EXCERTO DO DOCUMENTO —
A “cadeia de valor” alerta-nos para a natureza institucional do processo produtivo. Ou seja, gerar valor económico não é apenas transformar matérias primas em resultados com interesse para o cliente final. A acção produtiva não se pode reduzir a um acto isolado de conversão de inputs em outputs como resposta a preços observados no mercado. A produção é um processo tecnológico e organizacional que está assente numa base de relações duradouras (tão definidas em contratos como dependentes de sentimentos de confiança mútua) que sincronizam contributos complementares de diversos participantes situados em vários territórios. Esses participantes são detentores de conhecimentos (por exemplo, de design) e de activos intangíveis (por exemplo, reputação junto dos compradores) e tangíveis (por exemplo, pontos de venda com acesso a nichos sofisticados).

Na essência, a cadeia de valor fornece um quadro de referência que representa a actividade económica como uma sequência de etapas e de procedimentos de acompanhamento que permitem a transformação dos elementos iniciais em experiências com valor para o utilizador último. Contudo, entender a actividade produtiva nestes moldes tem implicações não triviais para a compreensão dos desafios competitivos actuais numa economia do conhecimento global em acelerada evolução. O conceito de cadeia de valor permite trazer para o centro das preocupações o relacionamento contratualmente complexo, tecnologicamente mutável e geograficamente deslocalizado entre fornecedores e clientes industriais.

 

A natureza institucional e cognitiva da produção

A cadeia de valor é um instrumento conceptual que desmistifica a noção abstracta da actividade económica enquanto encontro automático entre procura e oferta. O funcionamento real do fenómeno económico requer uma interpretação mais abrangente e detalhada da diversidade de entidades, competências e interdependências em jogo. A produção é um processo baseado num articulado mais ou menos longo de tarefas diferenciadas, distribuídas por um conjunto heterogéneo de actores, os quais, além de serem fornecedores de cada tipo de recurso são também consumidores de vários outros produtos intermédios. Nestes moldes o “produto final” é tido como o resultado da combinação complexa de recursos transformados (como sejam matérias-primas, matérias subsidiárias como a energia, ou ainda informação) e de recursos transformadores (equipamento fabril, pessoas, ideias).

Esta perspectiva, a da construção multifaseada de um produto com valor económico para o cliente final, permite uma apreciação sobre a estrutura institucional da actividade produtiva. Uma empresa não é uma mera unidade de produção, mas antes uma componente de um sistema interligado de relações tecno-organizacionais cruzadas. Ou seja, é também preciso compreender que a “cadeia de valor” é uma metáfora limitada; cada vez mais trata-se de uma rede de colaborações (as empresas são, ao mesmo tempo, elos de várias correntes). O retorno financeiro que uma empresa tem o direito de reclamar pela sua participação na resolução de problemas económicos não depende somente da sua presença na rede de actividades, mas também da fase produtiva em que se posiciona no seio das “redes de valor”. Exportar não é meramente o acto de vender para os mercados estrangeiros, mas antes um processo árduo de criação de contactos, de orquestração polifónica de colaborações regulares, de desenvolvimento de canais de distribuição, e da sustentação do interesse de vários nichos locais.

DADOS FORNECIDOS —
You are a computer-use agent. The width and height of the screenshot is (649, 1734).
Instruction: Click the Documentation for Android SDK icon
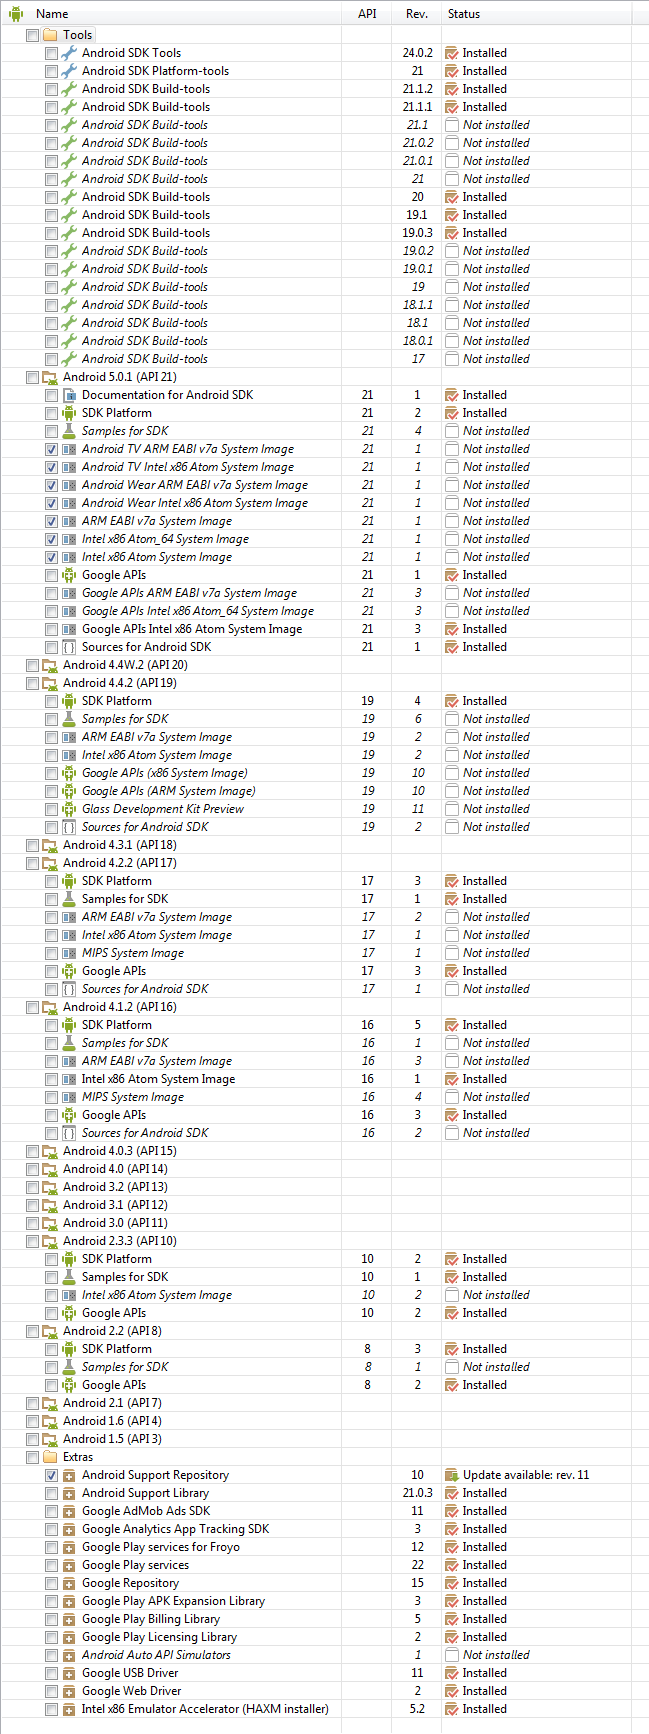coord(69,395)
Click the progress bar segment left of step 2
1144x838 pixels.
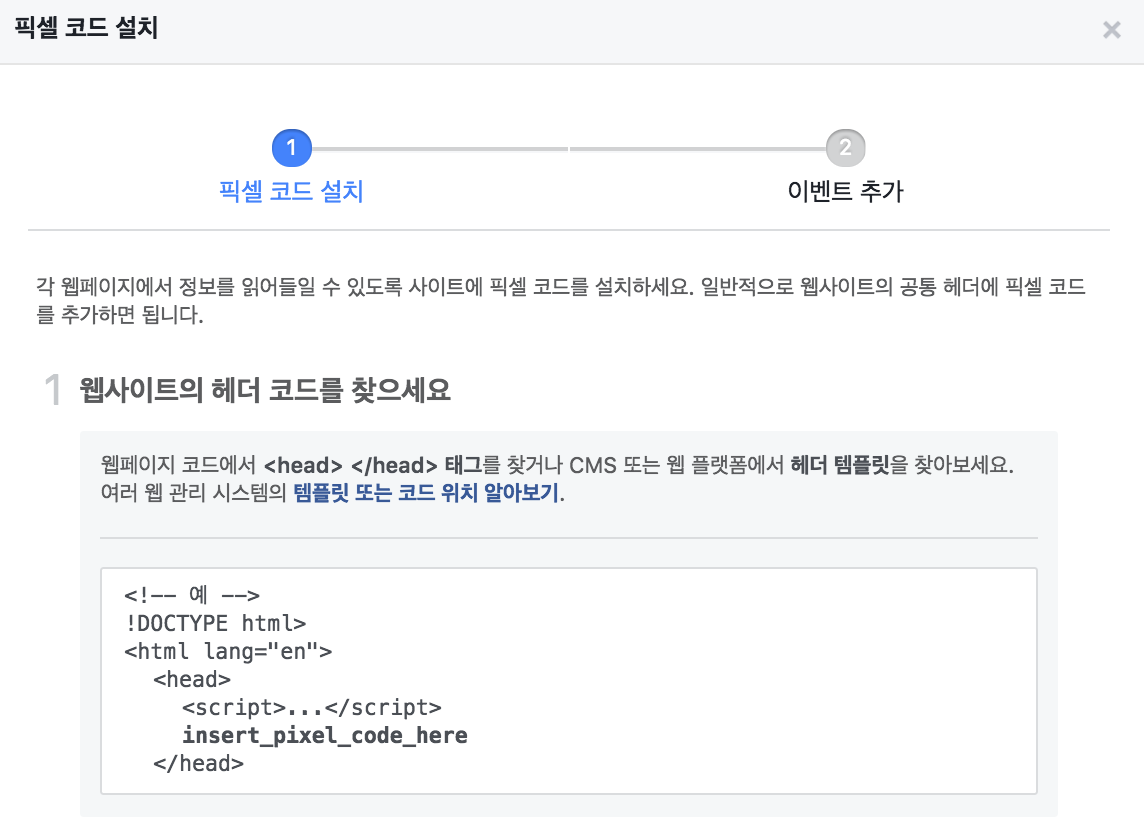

PROBLEMAS A RESOLVER —
1. Responda a cada pergunta sobre o excerto acerca da cadeia de valor:
(a) Que exemplo de activo intangível é dado?
(b) Quais são os recursos transformadores indicados?
(c) A cadeia de valor é cada vez mais uma rede de quê?
2. Troque "actores" por "agentes" no trecho do excerto entre "A cadeia de valor é" e "fabril, pessoas, ideias).", inclusive, e apresente, por favor, esse trecho completo.
Baseie-se apenas no excerto para responder.

RESOLUÇÃO DAS TAREFAS —
1.
(a) A reputação junto dos compradores.
(b) Equipamento fabril, pessoas e ideias.
(c) Uma rede de colaborações.

2.
A cadeia de valor é um instrumento conceptual que desmistifica a noção abstracta da actividade económica enquanto encontro automático entre procura e oferta. O funcionamento real do fenómeno económico requer uma interpretação mais abrangente e detalhada da diversidade de entidades, competências e interdependências em jogo. A produção é um processo baseado num articulado mais ou menos longo de tarefas diferenciadas, distribuídas por um conjunto heterogéneo de agentes, os quais, além de serem fornecedores de cada tipo de recurso são também consumidores de vários outros produtos intermédios. Nestes moldes o “produto final” é tido como o resultado da combinação complexa de recursos transformados (como sejam matérias-primas, matérias subsidiárias como a energia, ou ainda informação) e de recursos transformadores (equipamento fabril, pessoas, ideias).